■ **Given text**:
*** Block opens ***

In light of the US Supreme Court's recent ruling in the case of Mayo v. Prometheus, the court has sent the case of Association for Molecular Pathology, et al. v. U.S. Patent and Trademark Office, et al back to the US Court of Appeals for the Federal Circuit for further adjudication.
At Genomics Law Report, Dan Vorhaus and John Conley write that they expected this turn of events, but that it doesn't mean that the appeals court will change how it ruled the first time. "There is nothing in Prometheus to suggest that the Federal Circuit should or will change its mind about the method claims it invalidated once before (relating to comparing BRCA gene sequences in cancer patients to sequences in healthy patients to identify deleterious mutations)," Vorhaus and Conley say. "Nothing in Prometheus clearly compels the Federal Circuit to change its mind." Further, they add, Prometheus said nothing at all about product patents, so while the appeals court may revisit — though not reverse — its ruling on the company's method patents, the BRCA patents are most likely safe. In addition, says The Scientist's Sabrina Richards, the Supreme Court's decision to send the case back to the lower court "could allow Myriad to continue profiting from the patents for several more years, until a decision is reached."

*** Block closes ***

■ **Data records**:
*** Block opens ***

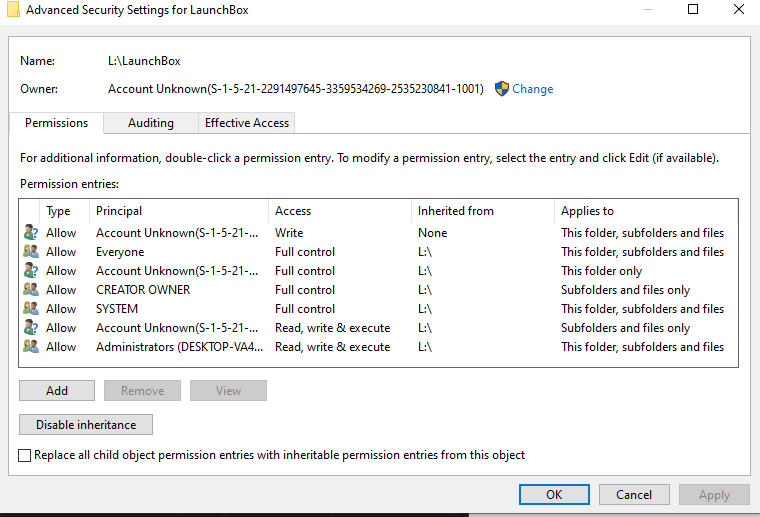Screen dimensions: 760x517
Task: Confirm the dialog with the OK button
Action: pyautogui.click(x=554, y=494)
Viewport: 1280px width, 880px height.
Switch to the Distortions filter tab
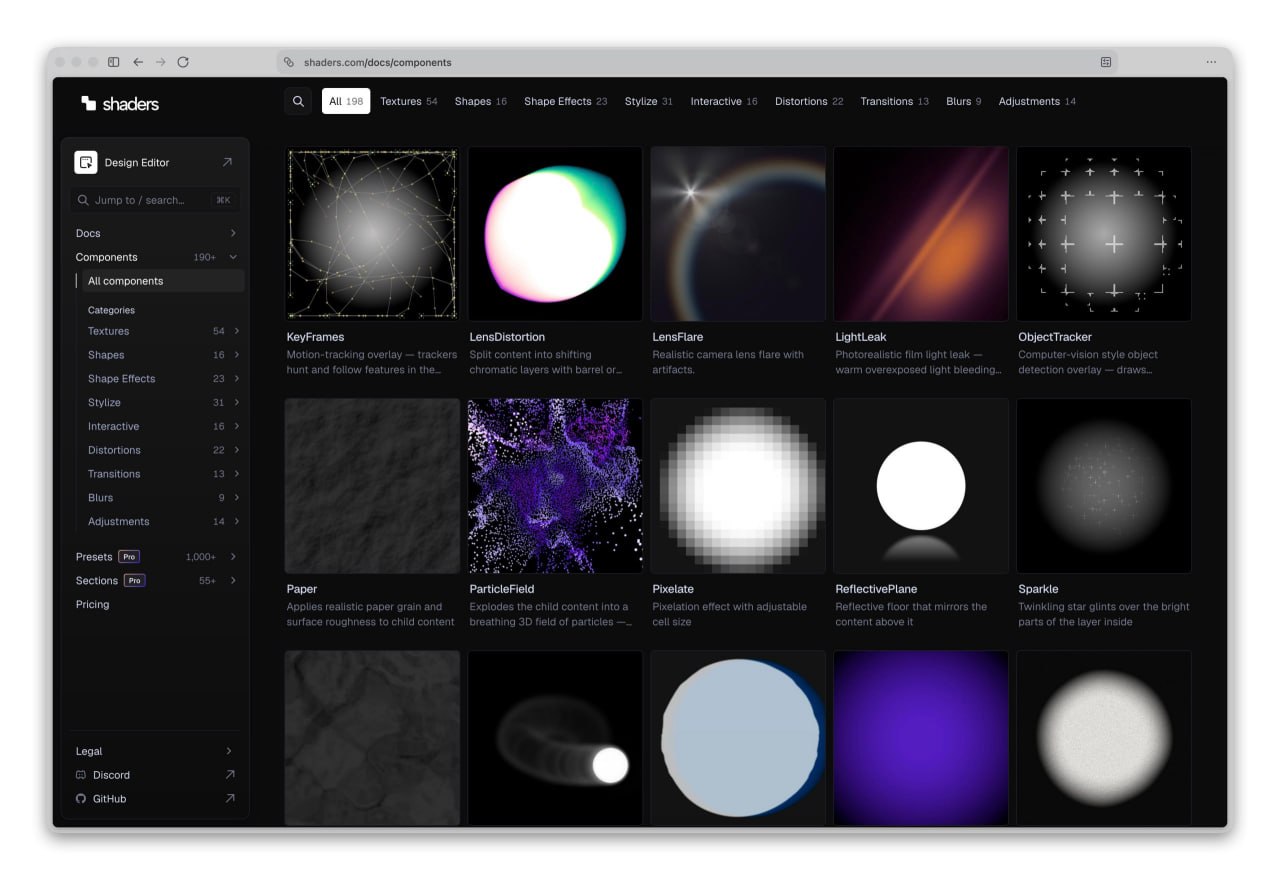click(x=809, y=101)
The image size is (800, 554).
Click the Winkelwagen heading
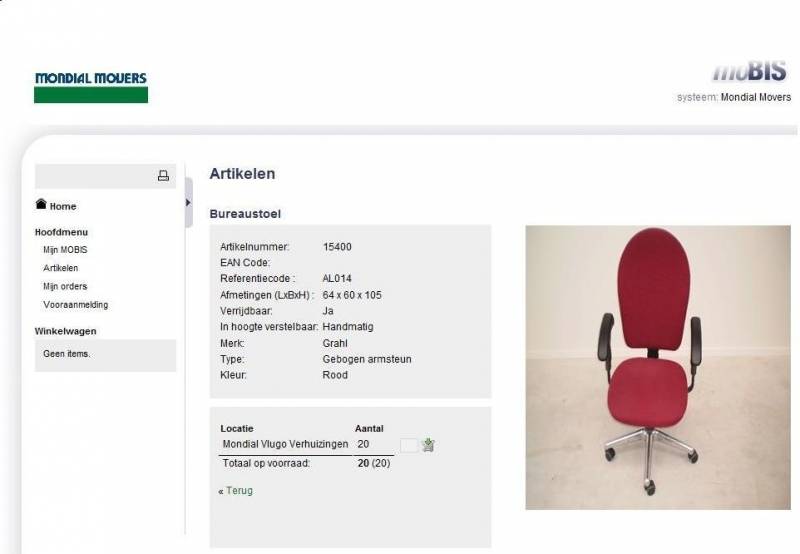(x=65, y=331)
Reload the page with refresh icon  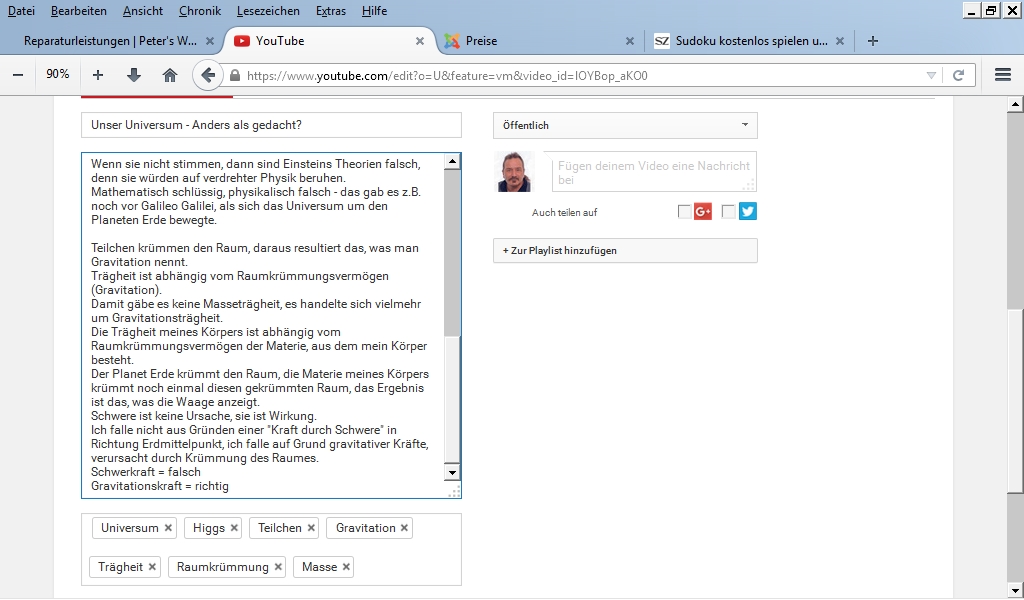pyautogui.click(x=958, y=75)
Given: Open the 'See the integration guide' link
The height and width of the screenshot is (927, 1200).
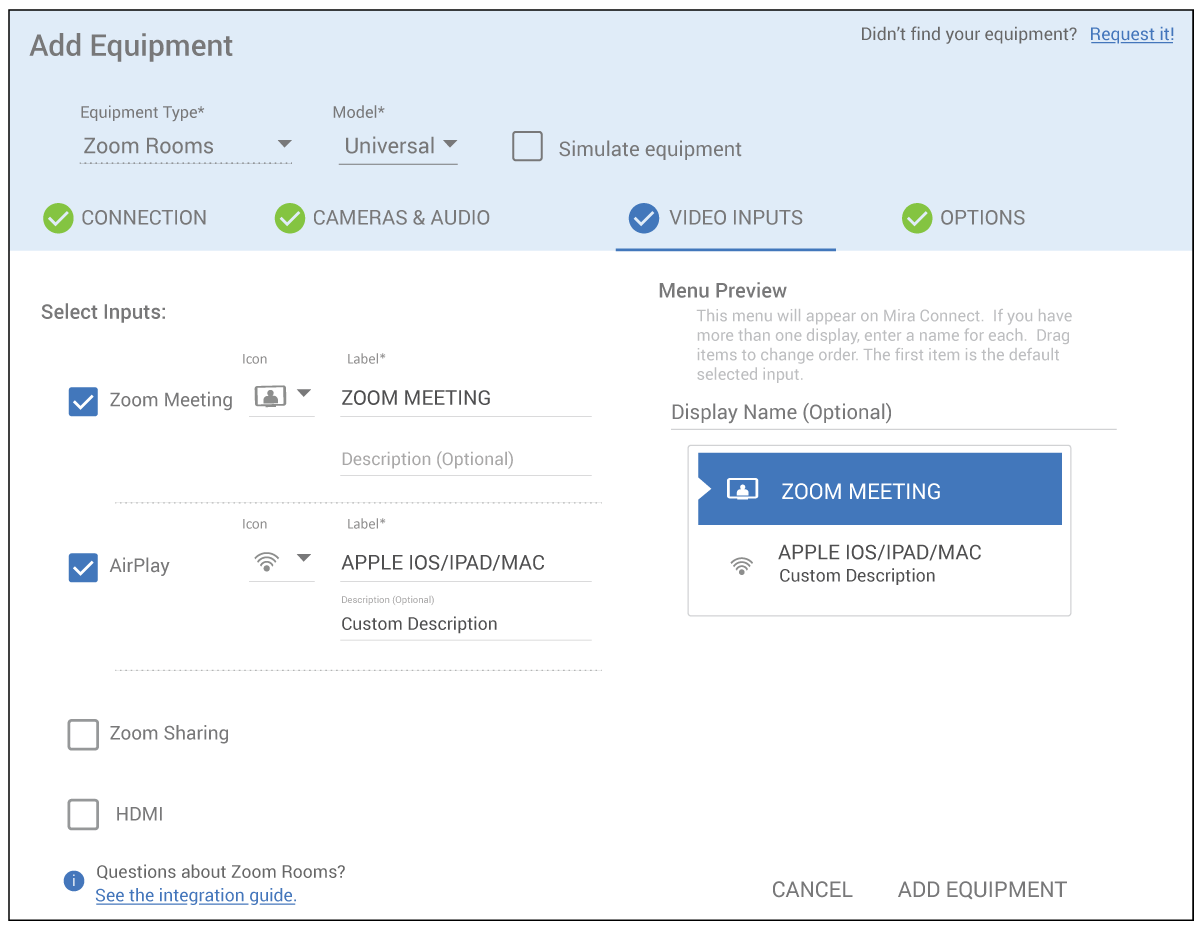Looking at the screenshot, I should click(196, 896).
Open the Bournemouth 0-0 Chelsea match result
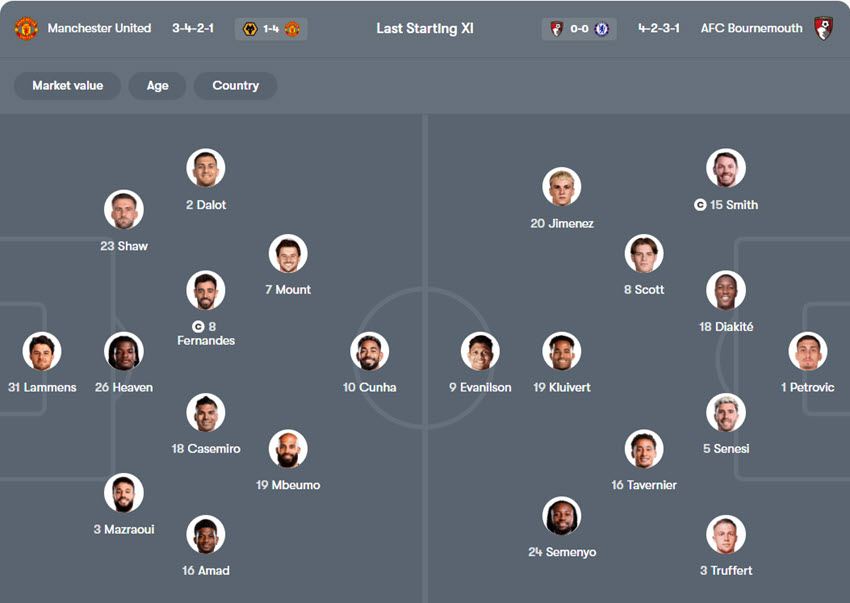850x603 pixels. point(580,29)
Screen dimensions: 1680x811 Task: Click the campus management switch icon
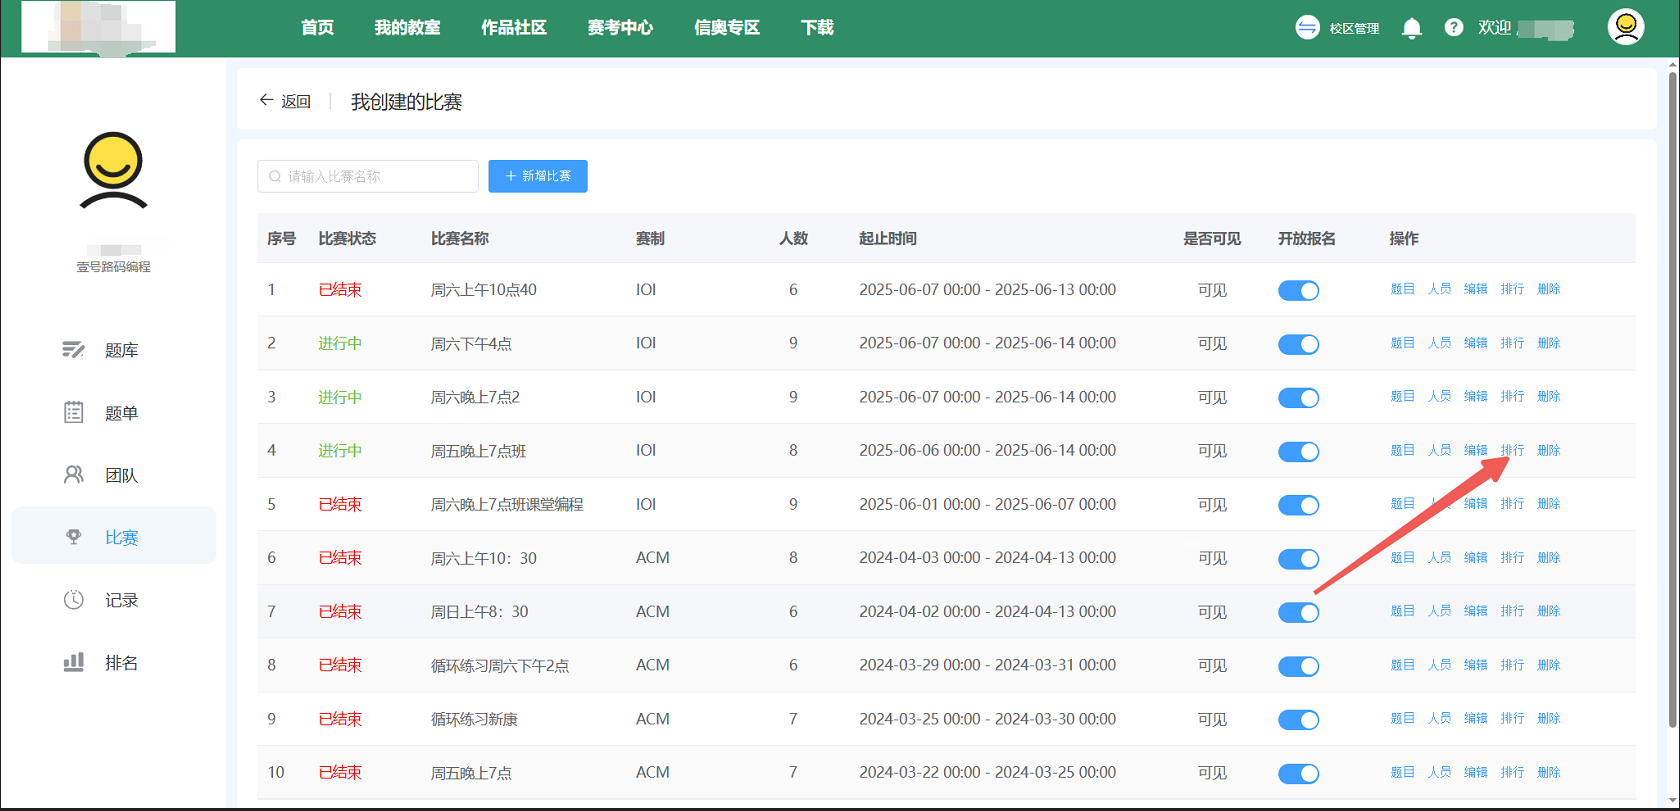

*** Block closes ***

■ **Task to complete**: Continue the news brief about the Supreme Court's remand of the Myriad BRCA gene patent case, starting after its final sentence.

■ **Answer**:
The BioLawGics blog's Jonathan Loeb isn't so sure. In the Myriad case, the appeals court upheld the BRCA patents because, as Judge Alan Lourie wrote, "BRCA1 and BRCA2 in their isolated state are not the same molecules as DNA as it exists in the body; human intervention in cleaving or synthesizing a portion of a native chromosomal DNA imparts on that isolated DNA a distinctive chemical identity from that possessed by native DNA." But now that the Supreme Court has rejected Prometheus' patents, Loeb says, "this 'distinctive chemical identity' test seems a slender reed."